There are three ways to begin exploring:
- Taking an assessment
- Developing a budget
- Exploring by job titles
Each of these starting points will lead students to an occupational profile. Profiles are detailed information on occupations and include links to colleges and training needed for that occupation. We will discuss this in more detail later in this section.
Taking an Assessment
If your student choses to start with an assessment, ask your child to complete one of the three available assessments:
- The interest profiler which asks a series of questions about activities that might interest them
- The work importance profiler asks students to rank a series of statements about what they value in a job
- The skills profiler which asks students to identify their level of proficiency for each of twenty-four skill statements
TIP: We recommend the interest profiler as a good starting point especially if your student has little or no work experience. Each of the three assessments takes between 15-20 minutes to complete. Once your student answers the questions, each assessment returns a list of occupations to explore based on their answers.
Screenshot of an Occupational Listing
If 15-20 minutes is too long, students can take the Quick Assessment which will ask them to read descriptions of six broad occupational characteristics (realistic, investigative, artistic, social, enterprising, or conventional) and select their top three. The Quick Assessment doesn't provide as thorough a picture as the interest profiler, but will help them get started. The results of the Quick Assessment are not saved in your student’s account, but, as with the other assessments, students receive a list of occupations to explore, this time based on the three characteristics they selected.
Developing a Budget
Choosing to begin with a budget allows students to think about the lifestyle they want - what type of house, car, clothes, etc... Based on their choices, students will be presented a monthly cost of living and a minimum annual salary (inclusive of taxes) required to support that lifestyle. CareerZone will then suggest occupations that can provide that salary.
Exploring by Job Titles
If you student has an idea of what occupations interest them, they can go directly to the occupations and start searching by job title. Students can search by a job title, or browse by clusters of related occupations in an industry.
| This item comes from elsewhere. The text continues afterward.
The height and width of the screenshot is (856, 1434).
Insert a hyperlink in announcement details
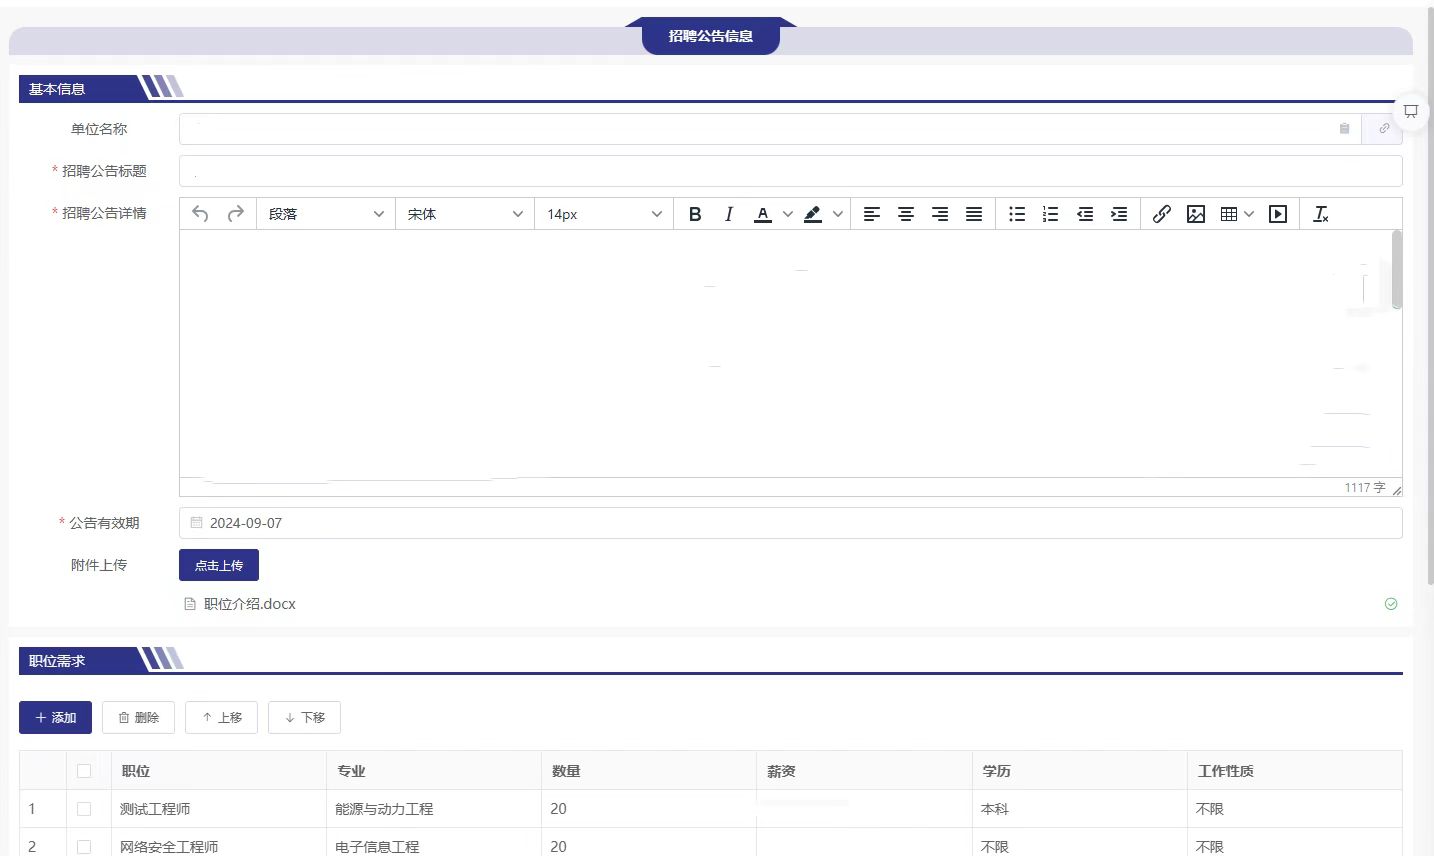click(x=1161, y=214)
All three starting points will end up at occupational profiles. These profile pages are one of the central pieces to Pennsylvania CareerZone. On a profile page, you can view information on what people in that occupation do, what skills and knowledge they need, how much they make and even whether the occupation is expected to grow over the next few years. If the occupation is worth pursuing, you can find colleges to prepare your child as well as apprenticeship opportunities. If your child is already qualified, the find jobs button will show job openings for that occupation.
Occupational Profiles, Ratings and Compatibility
Each profile page has options to rate and bookmark that profile. When students rate a profile, their rating stays with the profile and appears each time that profile comes up. . Ratings also provide some weight to a student’s compatibility report, which we will cover shortly. Bookmarks indicate the student would like more information or wants to return for further exploration. Used together, ratings and bookmarks help determine which occupations to pursue and which to avoid.
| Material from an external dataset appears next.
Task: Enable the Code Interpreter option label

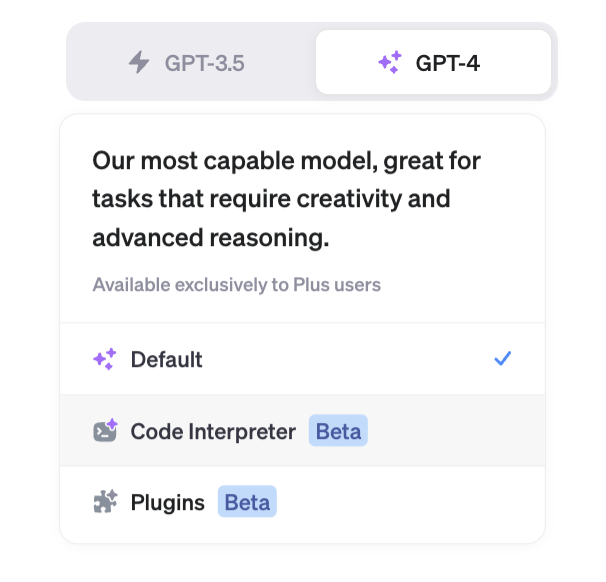Action: pos(213,431)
Screenshot of an Occupational Profile
At the top of the page in the same line as the Ratings option, you'll find the Journal. The Journal allows students to save their questions and impressions about each job profile they see. A student can create as many Journals as they want to help them organize their thoughts. For example, have your student create a Journal for questions, one for impressions/ideas, and one for next steps. Then as they continue exploring, they can create entries in the appropriate Journal as thoughts arise. You can review their journals with them and answer questions or provide feedback.
Under Your Rating you will see a Compatibility score that is based on your student’s assessments, profile ratings, and exploration activities. The compatibility score estimates how well an occupation might fit your student and gives each occupation a score. On the occupation profile page, the score is represented as five circles—representing a range of mildly compatible to very compatible. Clicking on the circles will show the details about the exploration activities that lead to this rating.
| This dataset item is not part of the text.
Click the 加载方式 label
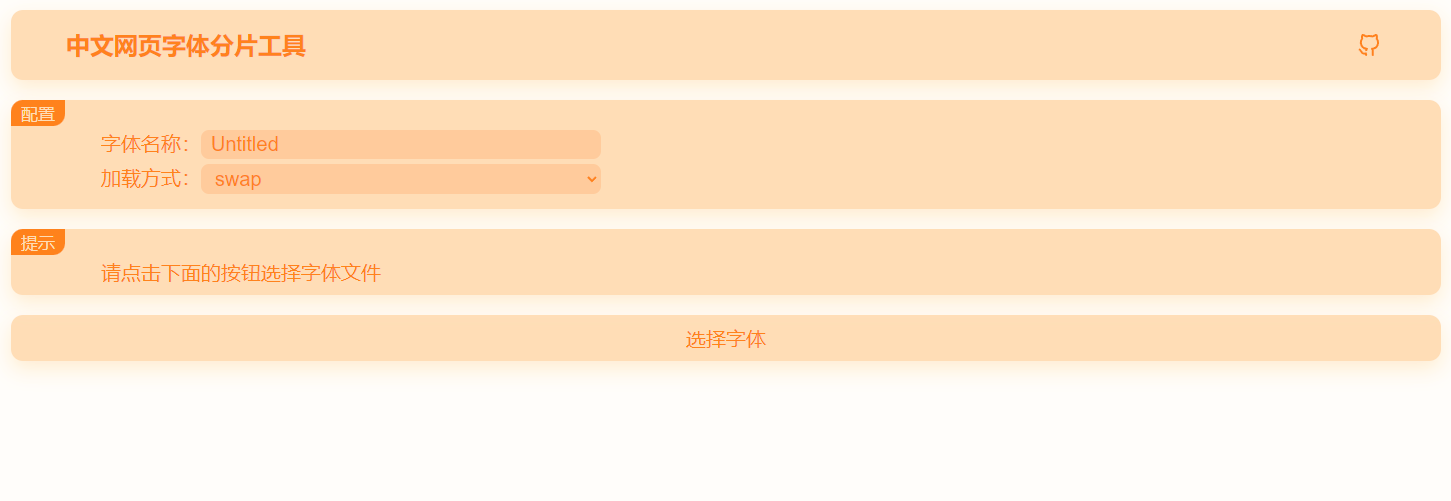 144,179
Screenshot of an Occupational Compatibility Report
Creating a Plan
Once students have a line on an occupation, they can create a plan to help them with next steps. The plan is essentially a checklist of tasks that help guide the students through the next steps. As the student completes each item on the checklist, they mark the item as complete. If additional items arise, such as follow up research questions or other items they want to keep track of, they can add more items to the checklist.
In addition to the occupational profile, the Pennsylvania CareerZone contains college profiles on over 7,000 institutions throughout the U.S. These college profiles work the same way as the occupational profiles work but focus on colleges, not occupations.
Screenshot of an College Profile
For any college shown in Pennsylvania CareerZone, there is a great feature called “What will it cost?” Using “What will it cost” allows students to figure out how much a particular college might cost, the potential amount of student loans needed to graduate, and compare these costs to potential earnings for a given occupation. This gives you and your student valuable information for planning for college. While costs are an important factor in deciding between colleges or universities, it is not the most important factor in deciding which college to attend.
Have your print out their Summary report for review. This report shows an overview of all of your student's activities, including a combined list of the assessment results. This summary is a useful blueprint for further exploration and discussion, which we will cover in the next section.